(Collected data entries)
___

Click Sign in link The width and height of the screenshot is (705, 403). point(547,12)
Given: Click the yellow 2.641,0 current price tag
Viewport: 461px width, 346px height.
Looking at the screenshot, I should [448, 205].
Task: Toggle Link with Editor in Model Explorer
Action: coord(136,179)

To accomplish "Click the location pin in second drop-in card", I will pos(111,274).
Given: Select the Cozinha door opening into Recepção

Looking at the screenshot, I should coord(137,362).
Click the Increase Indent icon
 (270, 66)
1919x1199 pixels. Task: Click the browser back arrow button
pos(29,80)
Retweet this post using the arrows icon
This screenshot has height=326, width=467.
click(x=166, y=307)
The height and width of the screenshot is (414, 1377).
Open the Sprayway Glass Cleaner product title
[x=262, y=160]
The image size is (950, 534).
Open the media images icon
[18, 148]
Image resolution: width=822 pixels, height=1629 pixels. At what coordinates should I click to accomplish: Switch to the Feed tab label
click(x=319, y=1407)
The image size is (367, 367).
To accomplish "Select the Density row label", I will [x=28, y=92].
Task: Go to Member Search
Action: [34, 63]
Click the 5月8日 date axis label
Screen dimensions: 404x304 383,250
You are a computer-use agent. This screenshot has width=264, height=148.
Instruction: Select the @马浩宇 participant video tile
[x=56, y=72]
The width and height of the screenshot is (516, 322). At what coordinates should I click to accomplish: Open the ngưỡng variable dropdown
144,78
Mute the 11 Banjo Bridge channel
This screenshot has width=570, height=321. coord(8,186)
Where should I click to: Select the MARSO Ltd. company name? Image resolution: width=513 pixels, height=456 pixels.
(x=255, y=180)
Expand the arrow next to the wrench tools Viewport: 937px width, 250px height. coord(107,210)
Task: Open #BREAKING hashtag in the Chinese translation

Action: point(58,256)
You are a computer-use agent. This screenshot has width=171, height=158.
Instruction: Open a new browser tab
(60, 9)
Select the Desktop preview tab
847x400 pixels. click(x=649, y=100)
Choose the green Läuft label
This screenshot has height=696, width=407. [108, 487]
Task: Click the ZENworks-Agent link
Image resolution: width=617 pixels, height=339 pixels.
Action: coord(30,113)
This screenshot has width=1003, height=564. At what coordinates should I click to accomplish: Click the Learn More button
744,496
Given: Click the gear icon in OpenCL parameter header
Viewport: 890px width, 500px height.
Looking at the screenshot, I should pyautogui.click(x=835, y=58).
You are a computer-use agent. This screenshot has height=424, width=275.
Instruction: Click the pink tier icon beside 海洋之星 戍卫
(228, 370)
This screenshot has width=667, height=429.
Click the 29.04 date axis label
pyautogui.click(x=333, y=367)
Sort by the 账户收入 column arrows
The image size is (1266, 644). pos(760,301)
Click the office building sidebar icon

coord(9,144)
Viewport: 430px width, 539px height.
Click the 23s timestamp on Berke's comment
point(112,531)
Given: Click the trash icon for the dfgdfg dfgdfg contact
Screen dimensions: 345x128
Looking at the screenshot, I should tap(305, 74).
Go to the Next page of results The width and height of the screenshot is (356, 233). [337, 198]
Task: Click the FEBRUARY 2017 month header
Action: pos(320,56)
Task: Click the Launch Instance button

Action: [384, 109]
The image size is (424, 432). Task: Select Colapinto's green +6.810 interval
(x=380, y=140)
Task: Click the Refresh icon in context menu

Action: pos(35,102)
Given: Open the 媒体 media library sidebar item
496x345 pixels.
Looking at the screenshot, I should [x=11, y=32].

___

**Task instructions:**
Copy exactly the stretch of data above from the line with "The image size is (367, 367)." through the line with "Expand the arrow", and omit all other lines.

**Answer for the task:**
The image size is (367, 367).
To accomplish "Select the Density row label", I will [x=28, y=92].
Task: Go to Member Search
Action: [34, 63]
Click the 5月8日 date axis label
Screen dimensions: 404x304 383,250
You are a computer-use agent. This screenshot has width=264, height=148.
Instruction: Select the @马浩宇 participant video tile
[x=56, y=72]
The width and height of the screenshot is (516, 322). At what coordinates should I click to accomplish: Open the ngưỡng variable dropdown
144,78
Mute the 11 Banjo Bridge channel
This screenshot has width=570, height=321. coord(8,186)
Where should I click to: Select the MARSO Ltd. company name? Image resolution: width=513 pixels, height=456 pixels.
(x=255, y=180)
Expand the arrow next to the wrench tools Viewport: 937px width, 250px height. coord(107,210)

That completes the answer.